* YOUR INSTRUCTIONS
Give the records below again exactly, and exclude each picture.

Top of GIVEN DATA

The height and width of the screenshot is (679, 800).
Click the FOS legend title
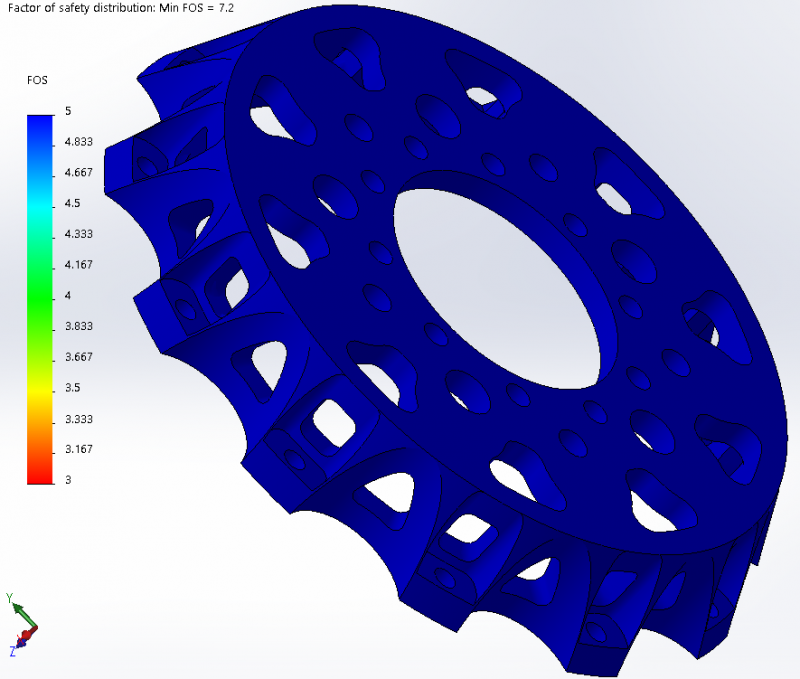point(36,79)

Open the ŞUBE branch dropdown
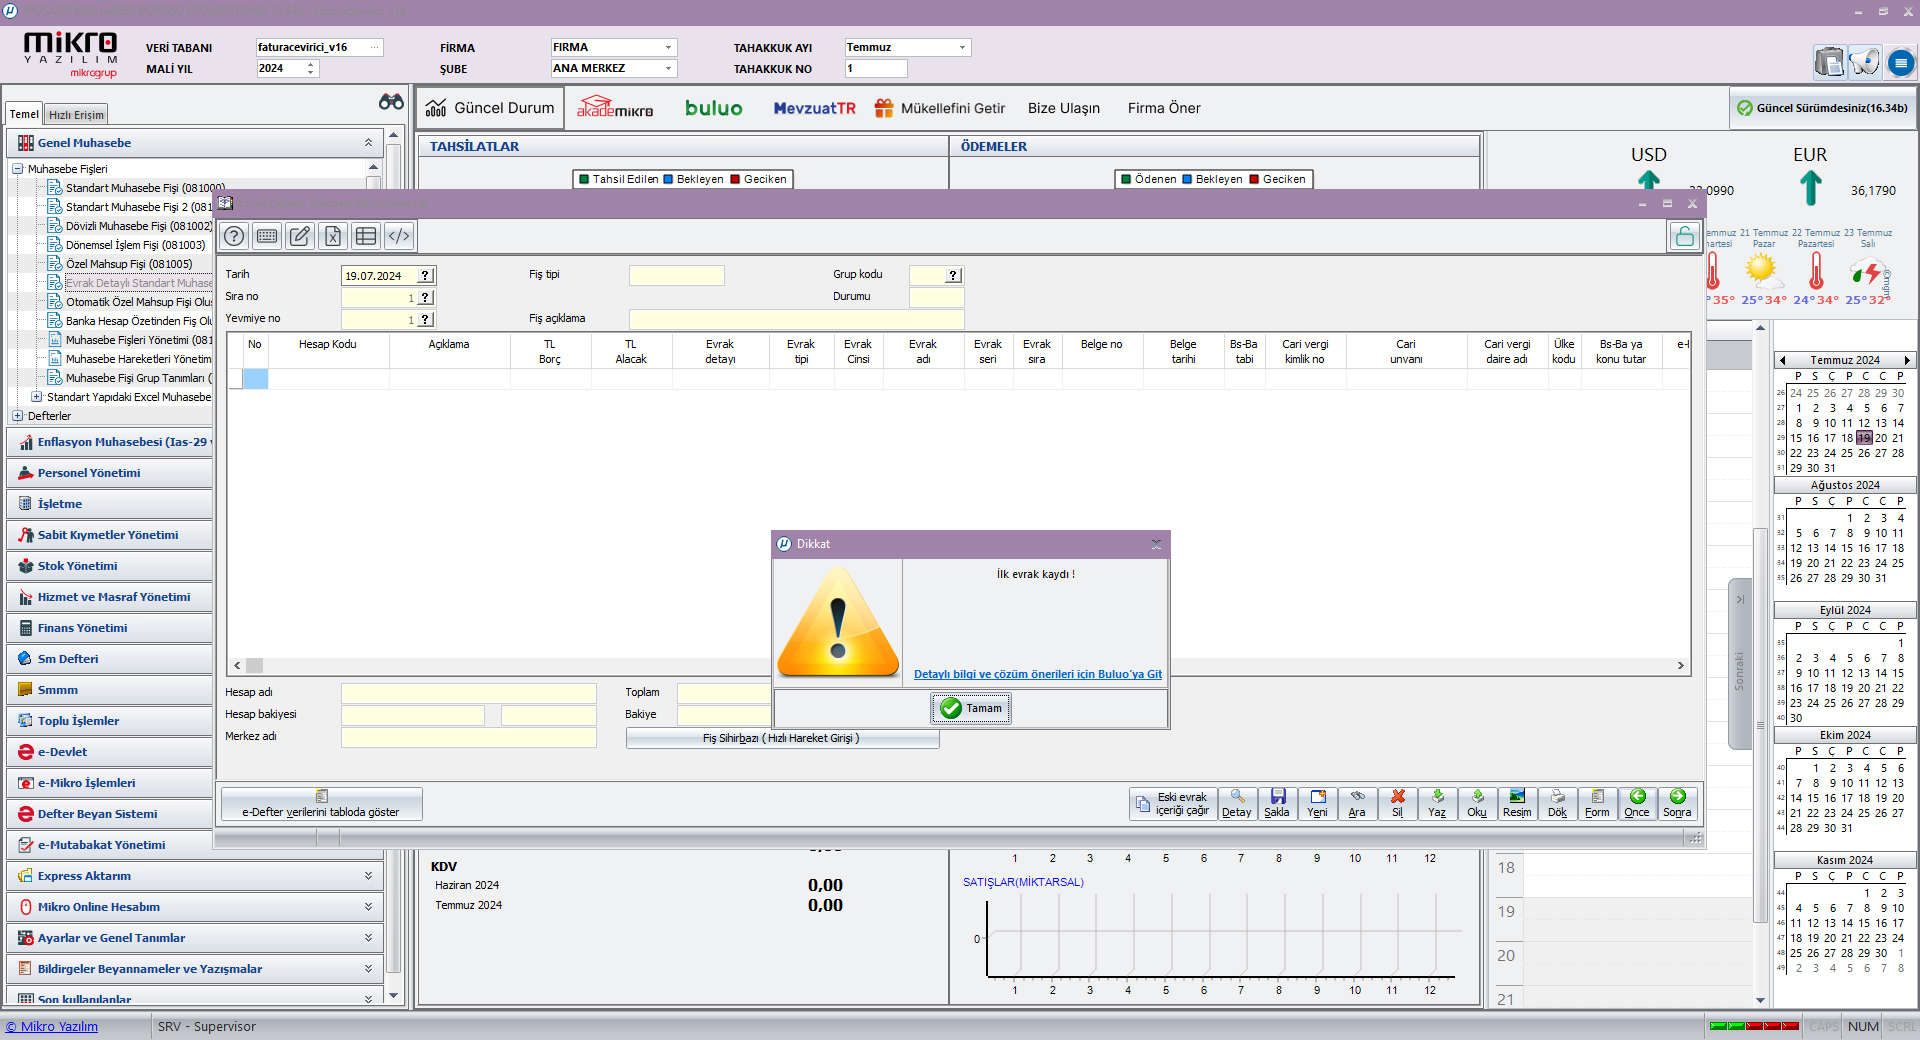click(668, 69)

Bottom of GIVEN DATA

* TASK RESPONSE
The height and width of the screenshot is (679, 800).
Click the FOS legend title
point(36,79)

Open the ŞUBE branch dropdown
click(668, 69)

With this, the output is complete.